The  Mt. Cuba Center is breaking ground on a new, sustainable greenhouse and associated plant production spaces.

 Bancroft Construction, Wilmington, will oversee the project to build one of the first greenhouses of its kind, running primarily on renewable energy.

“Designing a year-round production greenhouse that is net-zero energy, meaning it creates as much energy as it uses over the course of a year, is quite a challenge, but our team is up to the task,” says James Rockwell, greenhouse and nursery production manager. “Picture a huge glass box that you want to keep cool in the summer and warm in the winter, and you can easily imagine why this is difficult. We will use green energy sources, such as on-site solar power and geothermal heating and cooling, to reach our goal of net-zero energy.”

Technology and automation will drive the new 7,700 square foot greenhouse and 7,600 square foot head house support building, making each portion slightly smaller than a baseball infield. The greenhouse will feature a passively cooled, open roof design to provide light and climate for the native plants grown there to reduce energy consumption.
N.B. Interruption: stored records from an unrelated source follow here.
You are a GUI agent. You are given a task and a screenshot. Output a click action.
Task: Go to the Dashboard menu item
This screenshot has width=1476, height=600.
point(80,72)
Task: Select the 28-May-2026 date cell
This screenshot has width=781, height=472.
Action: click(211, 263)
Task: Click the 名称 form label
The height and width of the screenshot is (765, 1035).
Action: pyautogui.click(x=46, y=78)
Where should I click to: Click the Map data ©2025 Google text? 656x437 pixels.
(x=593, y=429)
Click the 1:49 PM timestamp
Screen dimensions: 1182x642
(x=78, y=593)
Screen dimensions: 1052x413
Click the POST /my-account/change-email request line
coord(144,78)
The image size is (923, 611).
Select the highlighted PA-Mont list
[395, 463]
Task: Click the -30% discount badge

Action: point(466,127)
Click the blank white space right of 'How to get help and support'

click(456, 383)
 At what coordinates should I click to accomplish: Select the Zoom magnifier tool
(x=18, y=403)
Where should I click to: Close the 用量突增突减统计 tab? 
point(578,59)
There will be five different temperature zones, including 1,200 square feet of propagation space.

“The design team at Re:Vision Architecture in Philadelphia was extremely thoughtful and intentional when developing the concept for our new greenhouse,” Rockwell said. “Functionality and sustainability are the core themes of this project, and the design team wove those into every decision.”

These new buildings are the first major construction projects that Mt. Cuba Center has undertaken in several years. The focus on renewable energy and reduced carbon footprint can serve as a model for future construction on the property.

“Innovating and implementing sustainable facilities are directly related to Mt. Cuba’s mission,” said Jeff Downing, Mt. Cuba’s executive director. “Climate change is possibly the single greatest threat to biodiversity and native species.”